● **WORK ITEM**:
Look below for the line containing "Open the Doc Date calendar picker"; from there through the line containing "809x298 pixels.", both lines included, please set down each line exactly and nothing else.

[Stored items]
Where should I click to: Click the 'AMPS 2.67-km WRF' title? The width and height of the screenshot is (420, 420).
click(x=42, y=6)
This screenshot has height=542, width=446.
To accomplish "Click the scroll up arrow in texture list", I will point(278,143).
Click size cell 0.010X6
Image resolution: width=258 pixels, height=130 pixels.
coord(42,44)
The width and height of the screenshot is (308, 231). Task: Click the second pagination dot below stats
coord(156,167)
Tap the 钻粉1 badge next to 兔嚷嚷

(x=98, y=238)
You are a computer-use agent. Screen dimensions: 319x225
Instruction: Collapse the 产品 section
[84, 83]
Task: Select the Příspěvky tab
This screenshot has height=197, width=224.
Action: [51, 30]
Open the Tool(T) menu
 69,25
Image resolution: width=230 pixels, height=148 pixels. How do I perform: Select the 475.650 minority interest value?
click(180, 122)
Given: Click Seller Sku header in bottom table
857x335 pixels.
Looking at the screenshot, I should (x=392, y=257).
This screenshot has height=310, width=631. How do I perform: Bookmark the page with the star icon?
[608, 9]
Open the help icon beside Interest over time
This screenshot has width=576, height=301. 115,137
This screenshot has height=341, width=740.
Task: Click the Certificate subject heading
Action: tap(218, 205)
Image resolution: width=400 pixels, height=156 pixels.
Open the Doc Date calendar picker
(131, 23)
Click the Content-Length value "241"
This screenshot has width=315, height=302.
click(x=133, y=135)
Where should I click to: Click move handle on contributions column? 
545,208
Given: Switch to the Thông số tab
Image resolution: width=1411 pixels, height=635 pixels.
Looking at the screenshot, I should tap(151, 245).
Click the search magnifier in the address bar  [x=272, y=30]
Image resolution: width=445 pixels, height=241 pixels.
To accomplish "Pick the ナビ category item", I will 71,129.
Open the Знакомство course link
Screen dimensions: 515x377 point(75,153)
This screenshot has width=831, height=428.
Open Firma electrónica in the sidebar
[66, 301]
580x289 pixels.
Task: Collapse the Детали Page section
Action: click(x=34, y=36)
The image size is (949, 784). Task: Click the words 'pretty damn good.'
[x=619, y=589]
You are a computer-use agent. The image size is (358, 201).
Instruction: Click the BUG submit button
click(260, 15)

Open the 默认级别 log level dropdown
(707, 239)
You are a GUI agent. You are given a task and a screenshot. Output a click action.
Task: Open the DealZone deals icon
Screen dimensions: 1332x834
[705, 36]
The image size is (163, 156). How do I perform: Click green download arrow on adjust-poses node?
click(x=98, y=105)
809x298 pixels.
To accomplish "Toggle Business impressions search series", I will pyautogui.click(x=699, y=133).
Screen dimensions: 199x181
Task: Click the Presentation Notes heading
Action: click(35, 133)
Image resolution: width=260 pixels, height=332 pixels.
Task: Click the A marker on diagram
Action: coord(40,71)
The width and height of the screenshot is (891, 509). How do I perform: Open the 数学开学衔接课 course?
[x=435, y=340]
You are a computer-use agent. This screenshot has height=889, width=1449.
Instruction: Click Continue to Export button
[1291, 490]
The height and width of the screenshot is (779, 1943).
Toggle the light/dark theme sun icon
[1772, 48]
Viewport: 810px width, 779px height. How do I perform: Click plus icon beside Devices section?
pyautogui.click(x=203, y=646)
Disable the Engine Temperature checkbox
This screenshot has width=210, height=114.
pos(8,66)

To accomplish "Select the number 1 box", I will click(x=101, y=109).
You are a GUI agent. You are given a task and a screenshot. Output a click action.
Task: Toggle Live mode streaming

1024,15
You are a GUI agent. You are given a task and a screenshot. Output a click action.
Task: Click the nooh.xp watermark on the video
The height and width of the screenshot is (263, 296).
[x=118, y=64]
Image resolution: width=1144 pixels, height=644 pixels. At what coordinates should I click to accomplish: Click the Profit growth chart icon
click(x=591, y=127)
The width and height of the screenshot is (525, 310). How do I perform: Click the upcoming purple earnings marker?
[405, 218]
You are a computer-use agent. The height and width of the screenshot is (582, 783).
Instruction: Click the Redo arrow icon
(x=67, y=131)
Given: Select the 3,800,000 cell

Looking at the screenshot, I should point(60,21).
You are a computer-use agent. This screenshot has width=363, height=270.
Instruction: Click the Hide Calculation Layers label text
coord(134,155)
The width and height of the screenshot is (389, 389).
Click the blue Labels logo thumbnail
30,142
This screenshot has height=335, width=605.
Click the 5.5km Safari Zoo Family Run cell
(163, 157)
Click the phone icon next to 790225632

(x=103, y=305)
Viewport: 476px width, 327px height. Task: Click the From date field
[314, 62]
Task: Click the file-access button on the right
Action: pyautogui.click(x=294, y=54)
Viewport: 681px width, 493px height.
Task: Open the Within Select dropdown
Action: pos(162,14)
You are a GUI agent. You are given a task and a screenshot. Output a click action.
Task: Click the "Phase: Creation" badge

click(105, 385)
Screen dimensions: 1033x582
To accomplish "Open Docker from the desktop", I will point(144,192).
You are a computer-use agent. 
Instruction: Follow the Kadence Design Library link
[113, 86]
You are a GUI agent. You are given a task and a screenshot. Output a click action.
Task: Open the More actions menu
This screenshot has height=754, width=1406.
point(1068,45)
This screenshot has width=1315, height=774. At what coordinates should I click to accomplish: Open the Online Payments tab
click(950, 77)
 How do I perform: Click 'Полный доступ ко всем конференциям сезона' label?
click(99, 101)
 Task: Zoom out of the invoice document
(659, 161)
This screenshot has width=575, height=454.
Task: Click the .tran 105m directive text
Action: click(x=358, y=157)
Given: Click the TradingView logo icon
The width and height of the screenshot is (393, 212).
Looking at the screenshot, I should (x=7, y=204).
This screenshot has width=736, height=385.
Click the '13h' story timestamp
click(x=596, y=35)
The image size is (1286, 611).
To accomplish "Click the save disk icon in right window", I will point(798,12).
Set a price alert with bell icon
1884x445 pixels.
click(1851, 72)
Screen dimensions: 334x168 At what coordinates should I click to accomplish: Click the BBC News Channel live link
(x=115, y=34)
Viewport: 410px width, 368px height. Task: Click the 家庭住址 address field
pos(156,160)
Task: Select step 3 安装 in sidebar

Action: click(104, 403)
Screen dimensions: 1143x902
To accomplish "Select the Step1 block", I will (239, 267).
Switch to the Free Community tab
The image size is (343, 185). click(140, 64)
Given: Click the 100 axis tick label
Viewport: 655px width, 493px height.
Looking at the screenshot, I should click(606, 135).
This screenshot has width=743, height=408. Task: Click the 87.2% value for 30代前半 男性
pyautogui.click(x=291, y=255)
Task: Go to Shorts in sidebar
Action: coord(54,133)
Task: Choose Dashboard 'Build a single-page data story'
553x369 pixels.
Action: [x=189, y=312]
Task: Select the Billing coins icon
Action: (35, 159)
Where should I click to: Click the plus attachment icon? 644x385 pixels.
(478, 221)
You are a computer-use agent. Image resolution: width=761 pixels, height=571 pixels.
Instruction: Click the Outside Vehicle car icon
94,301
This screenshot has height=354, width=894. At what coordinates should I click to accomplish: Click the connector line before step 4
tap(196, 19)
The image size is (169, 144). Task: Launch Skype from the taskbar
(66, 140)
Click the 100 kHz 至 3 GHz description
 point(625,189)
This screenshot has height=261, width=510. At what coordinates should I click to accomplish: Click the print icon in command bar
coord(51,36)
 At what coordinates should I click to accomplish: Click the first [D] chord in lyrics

● **RESULT FOR THIS EXERCISE**:
Open the Doc Date calendar picker
(131, 23)
Click the Content-Length value "241"
This screenshot has width=315, height=302.
click(x=133, y=135)
Where should I click to: Click move handle on contributions column? 
545,208
Given: Switch to the Thông số tab
Image resolution: width=1411 pixels, height=635 pixels.
Looking at the screenshot, I should tap(151, 245).
Click the search magnifier in the address bar  [x=272, y=30]
Image resolution: width=445 pixels, height=241 pixels.
To accomplish "Pick the ナビ category item", I will 71,129.
Open the Знакомство course link
Screen dimensions: 515x377 point(75,153)
This screenshot has width=831, height=428.
Open Firma electrónica in the sidebar
[66, 301]
580x289 pixels.
Task: Collapse the Детали Page section
Action: click(x=34, y=36)
The image size is (949, 784). Task: Click the words 'pretty damn good.'
[x=619, y=589]
You are a computer-use agent. The image size is (358, 201).
Instruction: Click the BUG submit button
click(260, 15)

Open the 默认级别 log level dropdown
(707, 239)
You are a GUI agent. You are given a task and a screenshot. Output a click action.
Task: Open the DealZone deals icon
Screen dimensions: 1332x834
[705, 36]
The image size is (163, 156). How do I perform: Click green download arrow on adjust-poses node?
click(x=98, y=105)
809x298 pixels.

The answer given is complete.